YOUR OBJECTIVE - Please transcribe all of the entries below line for line, changing nothing.

Target position entries:
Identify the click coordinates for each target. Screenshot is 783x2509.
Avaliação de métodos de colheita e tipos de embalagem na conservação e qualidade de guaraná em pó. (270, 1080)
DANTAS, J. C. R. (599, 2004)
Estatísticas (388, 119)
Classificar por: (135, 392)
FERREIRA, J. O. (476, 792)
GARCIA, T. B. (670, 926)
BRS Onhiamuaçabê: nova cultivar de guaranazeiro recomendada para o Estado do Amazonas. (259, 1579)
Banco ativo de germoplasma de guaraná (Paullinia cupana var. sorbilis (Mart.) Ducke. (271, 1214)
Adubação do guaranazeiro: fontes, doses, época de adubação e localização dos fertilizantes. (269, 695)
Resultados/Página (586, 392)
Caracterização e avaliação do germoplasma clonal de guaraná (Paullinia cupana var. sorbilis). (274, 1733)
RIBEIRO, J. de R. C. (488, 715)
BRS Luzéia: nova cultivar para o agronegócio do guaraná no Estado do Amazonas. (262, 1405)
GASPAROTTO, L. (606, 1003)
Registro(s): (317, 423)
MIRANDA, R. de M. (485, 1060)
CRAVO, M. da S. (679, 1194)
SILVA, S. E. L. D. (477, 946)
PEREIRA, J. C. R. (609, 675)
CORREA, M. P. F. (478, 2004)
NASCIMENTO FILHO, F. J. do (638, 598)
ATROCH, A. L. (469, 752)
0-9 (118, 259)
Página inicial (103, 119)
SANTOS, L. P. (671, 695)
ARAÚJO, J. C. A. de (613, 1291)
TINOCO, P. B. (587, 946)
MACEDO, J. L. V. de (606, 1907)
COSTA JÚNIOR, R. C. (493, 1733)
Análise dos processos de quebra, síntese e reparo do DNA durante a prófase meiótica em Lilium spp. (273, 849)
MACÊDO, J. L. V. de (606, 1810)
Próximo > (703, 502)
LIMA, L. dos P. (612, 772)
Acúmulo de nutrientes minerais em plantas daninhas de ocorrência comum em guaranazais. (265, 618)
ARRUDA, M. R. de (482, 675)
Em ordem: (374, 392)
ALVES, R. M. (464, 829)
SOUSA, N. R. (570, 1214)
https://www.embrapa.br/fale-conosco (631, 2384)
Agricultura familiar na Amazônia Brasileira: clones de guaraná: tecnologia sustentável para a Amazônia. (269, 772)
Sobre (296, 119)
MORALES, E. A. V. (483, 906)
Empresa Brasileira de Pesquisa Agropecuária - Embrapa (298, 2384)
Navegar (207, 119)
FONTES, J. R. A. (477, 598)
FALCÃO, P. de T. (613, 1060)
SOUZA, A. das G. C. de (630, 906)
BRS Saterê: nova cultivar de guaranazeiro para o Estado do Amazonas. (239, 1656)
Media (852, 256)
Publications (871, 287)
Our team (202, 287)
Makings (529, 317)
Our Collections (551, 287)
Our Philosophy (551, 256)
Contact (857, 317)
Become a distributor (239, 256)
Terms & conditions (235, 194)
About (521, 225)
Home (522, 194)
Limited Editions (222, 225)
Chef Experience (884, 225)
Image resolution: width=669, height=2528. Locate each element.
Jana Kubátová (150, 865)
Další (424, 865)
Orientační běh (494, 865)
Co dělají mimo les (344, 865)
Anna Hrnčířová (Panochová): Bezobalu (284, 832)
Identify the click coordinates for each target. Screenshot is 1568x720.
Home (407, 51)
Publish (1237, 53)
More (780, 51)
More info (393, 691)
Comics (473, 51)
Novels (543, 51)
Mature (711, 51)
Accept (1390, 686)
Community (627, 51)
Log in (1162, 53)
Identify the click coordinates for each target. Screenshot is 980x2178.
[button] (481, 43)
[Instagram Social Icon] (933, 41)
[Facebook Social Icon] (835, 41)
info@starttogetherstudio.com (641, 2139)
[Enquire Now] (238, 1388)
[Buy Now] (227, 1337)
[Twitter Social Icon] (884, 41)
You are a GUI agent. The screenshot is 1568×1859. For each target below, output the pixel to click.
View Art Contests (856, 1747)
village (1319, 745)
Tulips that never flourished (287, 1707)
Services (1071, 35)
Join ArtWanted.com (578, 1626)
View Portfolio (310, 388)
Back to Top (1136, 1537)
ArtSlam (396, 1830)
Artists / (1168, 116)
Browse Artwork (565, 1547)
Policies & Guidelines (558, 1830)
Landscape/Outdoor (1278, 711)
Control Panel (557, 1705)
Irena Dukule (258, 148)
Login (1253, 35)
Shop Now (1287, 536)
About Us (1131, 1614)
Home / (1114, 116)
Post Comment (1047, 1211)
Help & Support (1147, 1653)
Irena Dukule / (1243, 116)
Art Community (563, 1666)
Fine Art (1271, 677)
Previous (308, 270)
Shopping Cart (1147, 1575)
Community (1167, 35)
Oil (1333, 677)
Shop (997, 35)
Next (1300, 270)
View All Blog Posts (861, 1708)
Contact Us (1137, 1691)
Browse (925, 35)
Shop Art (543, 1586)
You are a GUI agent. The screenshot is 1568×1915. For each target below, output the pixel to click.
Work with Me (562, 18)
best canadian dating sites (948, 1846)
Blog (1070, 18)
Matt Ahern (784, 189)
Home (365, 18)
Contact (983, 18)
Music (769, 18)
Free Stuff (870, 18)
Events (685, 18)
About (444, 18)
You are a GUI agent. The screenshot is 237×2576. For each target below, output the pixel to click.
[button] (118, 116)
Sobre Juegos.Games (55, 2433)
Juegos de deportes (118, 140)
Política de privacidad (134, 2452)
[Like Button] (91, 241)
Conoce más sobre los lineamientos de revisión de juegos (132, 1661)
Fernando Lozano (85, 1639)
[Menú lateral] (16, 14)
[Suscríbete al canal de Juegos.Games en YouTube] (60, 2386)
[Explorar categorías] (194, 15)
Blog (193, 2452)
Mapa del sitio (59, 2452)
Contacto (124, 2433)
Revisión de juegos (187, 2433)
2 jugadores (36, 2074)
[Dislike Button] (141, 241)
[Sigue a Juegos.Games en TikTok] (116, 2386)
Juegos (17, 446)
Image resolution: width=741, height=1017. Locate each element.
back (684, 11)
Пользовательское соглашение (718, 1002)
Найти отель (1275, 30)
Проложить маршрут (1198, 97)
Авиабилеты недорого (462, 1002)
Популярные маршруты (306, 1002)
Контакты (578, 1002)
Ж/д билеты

WORKED ANSWER -
Identify the click coordinates for each target. Screenshot is 783x2509.
Avaliação de métodos de colheita e tipos de embalagem na conservação e qualidade de guaraná em pó. (270, 1080)
DANTAS, J. C. R. (599, 2004)
Estatísticas (388, 119)
Classificar por: (135, 392)
FERREIRA, J. O. (476, 792)
GARCIA, T. B. (670, 926)
BRS Onhiamuaçabê: nova cultivar de guaranazeiro recomendada para o Estado do Amazonas. (259, 1579)
Banco ativo de germoplasma de guaraná (Paullinia cupana var. sorbilis (Mart.) Ducke. (271, 1214)
Adubação do guaranazeiro: fontes, doses, época de adubação e localização dos fertilizantes. (269, 695)
Resultados/Página (586, 392)
Caracterização e avaliação do germoplasma clonal de guaraná (Paullinia cupana var. sorbilis). (274, 1733)
RIBEIRO, J. de R. C. (488, 715)
BRS Luzéia: nova cultivar para o agronegócio do guaraná no Estado do Amazonas. (262, 1405)
GASPAROTTO, L. (606, 1003)
Registro(s): (317, 423)
MIRANDA, R. de M. (485, 1060)
CRAVO, M. da S. (679, 1194)
SILVA, S. E. L. D. (477, 946)
PEREIRA, J. C. R. (609, 675)
CORREA, M. P. F. (478, 2004)
NASCIMENTO FILHO, F. J. do (638, 598)
ATROCH, A. L. (469, 752)
0-9 (118, 259)
Página inicial (103, 119)
SANTOS, L. P. (671, 695)
ARAÚJO, J. C. A. de (613, 1291)
TINOCO, P. B. (587, 946)
MACEDO, J. L. V. de (606, 1907)
COSTA JÚNIOR, R. C. (493, 1733)
Análise dos processos de quebra, síntese e reparo do DNA durante a prófase meiótica em Lilium spp. (273, 849)
MACÊDO, J. L. V. de (606, 1810)
Próximo > (703, 502)
LIMA, L. dos P. (612, 772)
Acúmulo de nutrientes minerais em plantas daninhas de ocorrência comum em guaranazais. (265, 618)
ARRUDA, M. R. de (482, 675)
Em ordem: (374, 392)
ALVES, R. M. (464, 829)
SOUSA, N. R. (570, 1214)
https://www.embrapa.br/fale-conosco (631, 2384)
Agricultura familiar na Amazônia Brasileira: clones de guaraná: tecnologia sustentável para a Amazônia. (269, 772)
Sobre (296, 119)
MORALES, E. A. V. (483, 906)
Empresa Brasileira de Pesquisa Agropecuária - Embrapa (298, 2384)
Navegar (207, 119)
FONTES, J. R. A. (477, 598)
FALCÃO, P. de T. (613, 1060)
SOUZA, A. das G. C. de (630, 906)
BRS Saterê: nova cultivar de guaranazeiro para o Estado do Amazonas. (239, 1656)
Media (852, 256)
Publications (871, 287)
Our team (202, 287)
Makings (529, 317)
Our Collections (551, 287)
Our Philosophy (551, 256)
Contact (857, 317)
Become a distributor (239, 256)
Terms & conditions (235, 194)
About (521, 225)
Home (522, 194)
Limited Editions (222, 225)
Chef Experience (884, 225)
Image resolution: width=669, height=2528. Locate each element.
Jana Kubátová (150, 865)
Další (424, 865)
Orientační běh (494, 865)
Co dělají mimo les (344, 865)
Anna Hrnčířová (Panochová): Bezobalu (284, 832)
Identify the click coordinates for each target. Screenshot is 1568x720.
Home (407, 51)
Publish (1237, 53)
More (780, 51)
More info (393, 691)
Comics (473, 51)
Novels (543, 51)
Mature (711, 51)
Accept (1390, 686)
Community (627, 51)
Log in (1162, 53)
Identify the click coordinates for each target. Screenshot is 980x2178.
[button] (481, 43)
[Instagram Social Icon] (933, 41)
[Facebook Social Icon] (835, 41)
info@starttogetherstudio.com (641, 2139)
[Enquire Now] (238, 1388)
[Buy Now] (227, 1337)
[Twitter Social Icon] (884, 41)
You are a GUI agent. The screenshot is 1568×1859. For each target below, output the pixel to click.
View Art Contests (856, 1747)
village (1319, 745)
Tulips that never flourished (287, 1707)
Services (1071, 35)
Join ArtWanted.com (578, 1626)
View Portfolio (310, 388)
Back to Top (1136, 1537)
ArtSlam (396, 1830)
Artists / (1168, 116)
Browse Artwork (565, 1547)
Policies & Guidelines (558, 1830)
Landscape/Outdoor (1278, 711)
Control Panel (557, 1705)
Irena Dukule (258, 148)
Login (1253, 35)
Shop Now (1287, 536)
About Us (1131, 1614)
Home / (1114, 116)
Post Comment (1047, 1211)
Help & Support (1147, 1653)
Irena Dukule / (1243, 116)
Art Community (563, 1666)
Fine Art (1271, 677)
Previous (308, 270)
Shopping Cart (1147, 1575)
Community (1167, 35)
Oil (1333, 677)
Shop (997, 35)
Next (1300, 270)
View All Blog Posts (861, 1708)
Contact Us (1137, 1691)
Browse (925, 35)
Shop Art (543, 1586)
You are a GUI agent. The screenshot is 1568×1915. For each target below, output the pixel to click.
Work with Me (562, 18)
best canadian dating sites (948, 1846)
Blog (1070, 18)
Matt Ahern (784, 189)
Home (365, 18)
Contact (983, 18)
Music (769, 18)
Free Stuff (870, 18)
Events (685, 18)
About (444, 18)
You are a GUI agent. The screenshot is 237×2576. For each target below, output the pixel to click.
[button] (118, 116)
Sobre Juegos.Games (55, 2433)
Juegos de deportes (118, 140)
Política de privacidad (134, 2452)
[Like Button] (91, 241)
Conoce más sobre los lineamientos de revisión de juegos (132, 1661)
Fernando Lozano (85, 1639)
[Menú lateral] (16, 14)
[Suscríbete al canal de Juegos.Games en YouTube] (60, 2386)
[Explorar categorías] (194, 15)
Blog (193, 2452)
Mapa del sitio (59, 2452)
Contacto (124, 2433)
Revisión de juegos (187, 2433)
2 jugadores (36, 2074)
[Dislike Button] (141, 241)
[Sigue a Juegos.Games en TikTok] (116, 2386)
Juegos (17, 446)
Image resolution: width=741, height=1017. Locate each element.
back (684, 11)
Пользовательское соглашение (718, 1002)
Найти отель (1275, 30)
Проложить маршрут (1198, 97)
Авиабилеты недорого (462, 1002)
Популярные маршруты (306, 1002)
Контакты (578, 1002)
Ж/д билеты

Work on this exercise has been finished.